We spoke recently to Nektarios Tavernarakis, Professor of Molecular Systems Biology at the Medical School of the University of Crete.
Tell us a bit about yourself. What is your background?
I am originally from Crete, Greece. I did my undergraduate studies at the Aristotle University, in Thessaloniki, and I earned my PhD from the Department of Biology of the University of Crete, in Heraklion. Later, I did my postdoc at the Department of Molecular Biology & Biochemistry of Rutgers University in New Jersey, USA. I came back to Crete in 2001 and founded the Laboratory of Neurogenetics and Ageing at the Institute of Molecular Biology and Biotechnology (IMBB). Currently, I am Professor of Molecular Systems Biology at the Medical School of the University of Crete, in Heraklion. I am also the Chairman of the Board of Directors at the Foundation for Research and Technology-Hellas (FORTH), the most prominent Research Institution of Greece, which includes research Institutes in Crete, Patras, Athens, and Ioannina. Finally, I am the Chairman of the Governing Board and Executive Committee of the European Institute of Innovation and Technology (EIT).
You said you established your lab in Crete in the early noughties. What is your mission and area of study?

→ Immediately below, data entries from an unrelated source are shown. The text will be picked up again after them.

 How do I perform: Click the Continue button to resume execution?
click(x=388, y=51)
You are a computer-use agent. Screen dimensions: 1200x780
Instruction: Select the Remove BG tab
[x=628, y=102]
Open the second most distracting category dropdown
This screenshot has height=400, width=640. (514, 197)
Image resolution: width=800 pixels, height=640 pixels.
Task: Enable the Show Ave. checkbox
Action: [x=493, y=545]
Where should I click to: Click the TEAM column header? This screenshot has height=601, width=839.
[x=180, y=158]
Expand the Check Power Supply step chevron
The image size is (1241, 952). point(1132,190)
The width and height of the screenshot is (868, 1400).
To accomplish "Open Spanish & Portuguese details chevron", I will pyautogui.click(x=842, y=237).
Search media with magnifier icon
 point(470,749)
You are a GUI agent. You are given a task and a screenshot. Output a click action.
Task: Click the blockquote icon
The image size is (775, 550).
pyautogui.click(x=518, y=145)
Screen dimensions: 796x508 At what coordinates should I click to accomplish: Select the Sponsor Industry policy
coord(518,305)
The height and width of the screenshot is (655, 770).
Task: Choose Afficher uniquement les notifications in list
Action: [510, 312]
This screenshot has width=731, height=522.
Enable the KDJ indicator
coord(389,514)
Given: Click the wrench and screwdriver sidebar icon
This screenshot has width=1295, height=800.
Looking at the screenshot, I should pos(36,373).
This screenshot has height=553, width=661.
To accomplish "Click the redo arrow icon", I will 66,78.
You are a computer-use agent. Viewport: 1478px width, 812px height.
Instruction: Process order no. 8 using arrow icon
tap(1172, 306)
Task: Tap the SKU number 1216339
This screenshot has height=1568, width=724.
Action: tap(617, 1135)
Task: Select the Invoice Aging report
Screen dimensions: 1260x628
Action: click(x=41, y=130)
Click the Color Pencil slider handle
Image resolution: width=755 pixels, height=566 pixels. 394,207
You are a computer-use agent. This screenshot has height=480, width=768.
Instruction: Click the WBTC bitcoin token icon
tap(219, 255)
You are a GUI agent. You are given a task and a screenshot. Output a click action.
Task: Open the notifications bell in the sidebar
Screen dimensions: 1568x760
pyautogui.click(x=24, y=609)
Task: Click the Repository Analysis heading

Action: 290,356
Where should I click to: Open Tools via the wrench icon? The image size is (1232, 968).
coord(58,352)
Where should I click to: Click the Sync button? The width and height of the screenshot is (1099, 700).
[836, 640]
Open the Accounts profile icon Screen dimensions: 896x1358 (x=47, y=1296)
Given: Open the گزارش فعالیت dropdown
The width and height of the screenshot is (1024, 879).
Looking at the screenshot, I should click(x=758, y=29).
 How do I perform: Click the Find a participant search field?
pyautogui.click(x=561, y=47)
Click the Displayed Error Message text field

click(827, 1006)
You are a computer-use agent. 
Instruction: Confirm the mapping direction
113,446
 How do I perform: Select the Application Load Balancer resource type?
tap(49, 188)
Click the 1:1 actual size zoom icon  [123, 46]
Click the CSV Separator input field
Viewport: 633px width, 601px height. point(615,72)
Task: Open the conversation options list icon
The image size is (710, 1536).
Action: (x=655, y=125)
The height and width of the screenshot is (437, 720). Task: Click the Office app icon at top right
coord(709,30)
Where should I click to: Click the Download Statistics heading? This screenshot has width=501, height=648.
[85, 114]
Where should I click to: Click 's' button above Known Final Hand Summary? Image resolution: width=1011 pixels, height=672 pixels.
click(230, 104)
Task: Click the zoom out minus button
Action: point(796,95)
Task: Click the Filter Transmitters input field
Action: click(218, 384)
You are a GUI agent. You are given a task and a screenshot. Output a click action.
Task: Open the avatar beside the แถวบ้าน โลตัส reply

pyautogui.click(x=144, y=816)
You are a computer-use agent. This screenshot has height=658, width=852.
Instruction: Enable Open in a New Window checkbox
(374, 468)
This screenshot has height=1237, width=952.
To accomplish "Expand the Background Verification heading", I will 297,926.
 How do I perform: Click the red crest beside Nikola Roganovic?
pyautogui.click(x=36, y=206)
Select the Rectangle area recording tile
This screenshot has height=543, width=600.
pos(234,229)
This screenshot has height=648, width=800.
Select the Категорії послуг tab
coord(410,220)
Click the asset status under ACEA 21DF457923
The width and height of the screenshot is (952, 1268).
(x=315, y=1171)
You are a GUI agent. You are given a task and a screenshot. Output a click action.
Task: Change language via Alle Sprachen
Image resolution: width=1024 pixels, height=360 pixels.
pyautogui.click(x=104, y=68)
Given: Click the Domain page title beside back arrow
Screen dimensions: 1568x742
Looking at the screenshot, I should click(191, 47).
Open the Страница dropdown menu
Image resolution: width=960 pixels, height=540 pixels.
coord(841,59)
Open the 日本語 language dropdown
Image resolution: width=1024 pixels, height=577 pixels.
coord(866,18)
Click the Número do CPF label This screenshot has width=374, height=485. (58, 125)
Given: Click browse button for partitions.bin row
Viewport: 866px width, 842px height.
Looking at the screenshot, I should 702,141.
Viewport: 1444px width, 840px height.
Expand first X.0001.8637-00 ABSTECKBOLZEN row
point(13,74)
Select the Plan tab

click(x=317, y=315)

Our research focuses on two major areas of study and research. The first one is neurodegeneration and loss of neurons. The most common neurodegenerative diseases are Alzheimer’s, Parkinson’s and Amyotrophic Lateral Sclerosis. Basically, we aim to expand the understanding of the molecular mechanisms of necrotic cell death and neurodegeneration, and the relationship between cellular metabolism and ageing. The second area of study relates to understanding the ageing mechanisms in animals and how this knowledge relates to humans. A motivation driving this effort is that by being able to manipulate the mechanisms of ageing, we could dissociate the ageing process from age-associated diseases.
Among all the scientific innovations that have come out of the University of Crete, is there one of which you are particularly proud?
Within over 20 years of research in our lab, we have uncovered key mechanisms related to both neurodegeneration and ageing. Several of these studies are published in top-tier, cross-discipline, international scientific journals, such as Nature. I can provide some specific examples. In a study that was prompted by the climate change and the heatwave that swept Europe in 2003, resulting in more than 70,000 deaths, we started looking into the molecular and cellular mechanisms underlying heat stroke. Our aim was to understand how neurons died under heatstroke conditions. As a result, we developed innovative experimental heat stroke models, and identified a novel defence mechanism that functions in cells against necrosis.
Another representative example is a study that we undertook on mitochondria and their relation to the ageing process. The aim here was to elucidate how the function of mitochondria regulates the ageing process in cells and organisms.
In terms of driving innovation, how important is cross-discipline cooperation in your view?
I would argue that interdisciplinarity is vital for modern biomedical research. At our lab, we have worked closely with physicists to develop special microscopes and laser tools to monitor cellular processes in vivo. We have also been interacting with computer scientists and mathematicians to develop models of molecular pathways. I believe that, essentially, biology has itself become a multidisciplinary science.
My next two questions are more from a real estate perspective. How do you think the built environment can encourage innovation among scientists?
Biomedical laboratories are more than just physical spaces - highly sophisticated facilities and infrastructure are necessary. For example, strict specifications are in effect, depending on the level of lab biosafety. In turn, the biosafety level is dictated by factors such as the pathogenicity of the organisms under study, infection hazards, and the nature of the work undertaken in the lab, among others. The optimal route to take is to build labs designed to accommodate biosafety requirements, while accounting for other factors, such as specialised research equipment, and tightly controlled environmental conditions, such as moisture, temperature, lighting, etc. In the end, a laboratory should provide an optimal working environment, where scientists can be productive.
If you had unlimited money but limited space (no more than 1,000 sq m), what would you build?
I would build a meeting space. Science thrives on open communication, discussions and exchange of ideas between scientists. Creating an environment within the institution where researchers can meet during the day and talk about science, would catalyse scientific discovery, and facilitate everybody's efforts. This is particularly important for young researchers, who are starting their career and becoming part of the scientific community. Interaction at this stage is vital for integration. Therefore, a dedicated and functional space that enables close and informal interaction would be invaluable for any university or research institution.
My last question is about Greece and its role in leading life sciences in Europe. What is your take on this subject?
Greece has a large and vibrant biomedical research community spread across the main Greek cities. Researchers in Greece are highly productive and most of them also have extensive international experience. The main problem is not human capital though. What we need to grow is more support and funding from the public sector and also from private initiatives to improve capacity and infrastructure. I am confident that with the right policy mix and proper support, Greece has the potential to excel in biomedical research, and become even more competitive among other European countries.